Stephen was sitting in a daybed and clutching a large stuffed toy monkey. When our host politely asked what I did, I told him of the economic situation in New York that was bringing my small fine art company to its demise. Sympathizing, he reached into a jewelry box that lay open on his bed and handed me a great wad of costume jewelry to fondle as consolation. He also gave us each a scarf richly scented with attar of rose.
At lunch my friend and I were seated at a magnificent oval mahogany table around which a number of stone busts on pedestals had been drawn up, providing the additional guests: a genial assortment of ancient Greek athletes, philosophers and gods. Behind a drapery was another bust, a bearded and hooded Zeus with his head cocked as though he were eavesdropping through the curtain. On the walls and propped upon the floor were our host’s framed and coloured pen and ink drawings, their subjects ranging from Shirley Temple to rough sailors, all with a semblance of Stephen’s face.
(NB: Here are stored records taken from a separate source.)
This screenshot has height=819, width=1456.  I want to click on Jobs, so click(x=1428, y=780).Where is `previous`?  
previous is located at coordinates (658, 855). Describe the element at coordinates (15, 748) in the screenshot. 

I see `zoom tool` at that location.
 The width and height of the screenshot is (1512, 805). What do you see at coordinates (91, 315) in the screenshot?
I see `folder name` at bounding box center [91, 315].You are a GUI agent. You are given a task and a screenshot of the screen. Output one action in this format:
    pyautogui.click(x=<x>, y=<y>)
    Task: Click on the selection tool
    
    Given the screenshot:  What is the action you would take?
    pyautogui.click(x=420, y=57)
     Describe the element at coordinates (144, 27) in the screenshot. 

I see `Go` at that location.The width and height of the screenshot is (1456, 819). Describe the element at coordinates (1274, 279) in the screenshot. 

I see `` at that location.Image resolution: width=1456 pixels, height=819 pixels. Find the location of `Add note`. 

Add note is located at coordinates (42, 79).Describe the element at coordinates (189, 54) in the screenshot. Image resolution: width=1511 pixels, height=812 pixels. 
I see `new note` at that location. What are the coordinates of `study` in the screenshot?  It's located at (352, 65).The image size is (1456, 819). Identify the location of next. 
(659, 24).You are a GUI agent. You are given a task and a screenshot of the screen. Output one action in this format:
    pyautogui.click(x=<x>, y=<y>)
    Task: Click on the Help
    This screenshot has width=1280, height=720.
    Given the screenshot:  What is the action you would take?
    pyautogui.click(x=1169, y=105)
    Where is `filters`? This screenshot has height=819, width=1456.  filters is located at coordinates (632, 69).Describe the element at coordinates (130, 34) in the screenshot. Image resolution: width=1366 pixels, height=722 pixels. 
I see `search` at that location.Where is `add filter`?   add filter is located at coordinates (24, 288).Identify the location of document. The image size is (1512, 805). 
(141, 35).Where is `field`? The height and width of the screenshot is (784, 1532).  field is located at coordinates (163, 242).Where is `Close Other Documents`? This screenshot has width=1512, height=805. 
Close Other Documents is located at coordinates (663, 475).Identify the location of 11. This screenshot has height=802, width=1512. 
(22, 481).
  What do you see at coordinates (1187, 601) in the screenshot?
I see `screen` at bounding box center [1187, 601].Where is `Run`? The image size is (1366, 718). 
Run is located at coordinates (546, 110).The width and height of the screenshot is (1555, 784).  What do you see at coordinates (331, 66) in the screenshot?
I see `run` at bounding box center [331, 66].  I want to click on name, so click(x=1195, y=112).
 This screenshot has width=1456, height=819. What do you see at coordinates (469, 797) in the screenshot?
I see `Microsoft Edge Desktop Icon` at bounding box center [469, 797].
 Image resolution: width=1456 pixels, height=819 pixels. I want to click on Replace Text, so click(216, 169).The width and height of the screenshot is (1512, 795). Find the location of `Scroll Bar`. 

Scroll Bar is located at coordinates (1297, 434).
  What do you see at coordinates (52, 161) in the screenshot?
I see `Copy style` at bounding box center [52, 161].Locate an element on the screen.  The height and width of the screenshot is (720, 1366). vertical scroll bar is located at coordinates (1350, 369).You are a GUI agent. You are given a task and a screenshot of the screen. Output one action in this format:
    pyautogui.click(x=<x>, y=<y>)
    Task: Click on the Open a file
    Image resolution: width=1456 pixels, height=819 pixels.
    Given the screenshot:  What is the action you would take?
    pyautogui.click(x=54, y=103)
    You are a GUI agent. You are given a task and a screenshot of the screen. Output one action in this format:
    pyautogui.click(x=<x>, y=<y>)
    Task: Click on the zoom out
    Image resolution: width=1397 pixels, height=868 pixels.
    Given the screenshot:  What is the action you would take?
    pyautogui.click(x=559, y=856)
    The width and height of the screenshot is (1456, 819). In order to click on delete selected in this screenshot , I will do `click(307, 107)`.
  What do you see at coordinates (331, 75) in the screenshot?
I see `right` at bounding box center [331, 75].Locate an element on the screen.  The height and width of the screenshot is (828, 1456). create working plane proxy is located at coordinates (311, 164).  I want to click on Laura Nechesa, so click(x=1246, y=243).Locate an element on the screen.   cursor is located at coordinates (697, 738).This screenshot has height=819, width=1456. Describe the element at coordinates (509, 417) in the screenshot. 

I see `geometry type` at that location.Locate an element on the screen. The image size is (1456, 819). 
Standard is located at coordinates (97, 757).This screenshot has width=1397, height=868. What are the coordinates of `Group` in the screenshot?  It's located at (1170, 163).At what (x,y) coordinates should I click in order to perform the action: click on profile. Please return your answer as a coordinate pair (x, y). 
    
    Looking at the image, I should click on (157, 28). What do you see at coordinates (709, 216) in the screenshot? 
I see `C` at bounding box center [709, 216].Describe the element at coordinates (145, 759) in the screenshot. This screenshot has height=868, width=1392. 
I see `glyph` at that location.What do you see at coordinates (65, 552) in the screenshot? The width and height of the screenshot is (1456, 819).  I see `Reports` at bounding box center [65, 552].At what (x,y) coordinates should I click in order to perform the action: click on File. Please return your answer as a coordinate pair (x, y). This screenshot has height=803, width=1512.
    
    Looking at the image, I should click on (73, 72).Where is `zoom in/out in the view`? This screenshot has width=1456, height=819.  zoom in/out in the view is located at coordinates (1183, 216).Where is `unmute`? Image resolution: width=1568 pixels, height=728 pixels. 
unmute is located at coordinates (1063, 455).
My memorable host prompted an idea for the hero of this book: a man who has the bravery to dwell in his own world apart. Though unlike Stephen Tennant in every other way, the Stephen of these pages also is a man who departs from the norm, choosing to embrace the beautiful and let it fill his life with both its sweetness and its challenges. The Fairy Garden is pure fantasy.
I didn’t know, when I found inspiration in Stephen Tennant, that he’d already served as muse for other writings, major ones at that. In his childhood his parents, patrons of the arts and literature, often had authors as guests. Frances Hodgson Burnett fashioned from her hosts’ delicate little seventh son the character of Colin and The Secret Garden took shape in her mind.
In his youth, Stephen befriended Evelyn Waugh who was both entranced and cautious, deriving from Stephen his Sebastian for Brideshead Revisited even to the ever-present stuffed toy pet.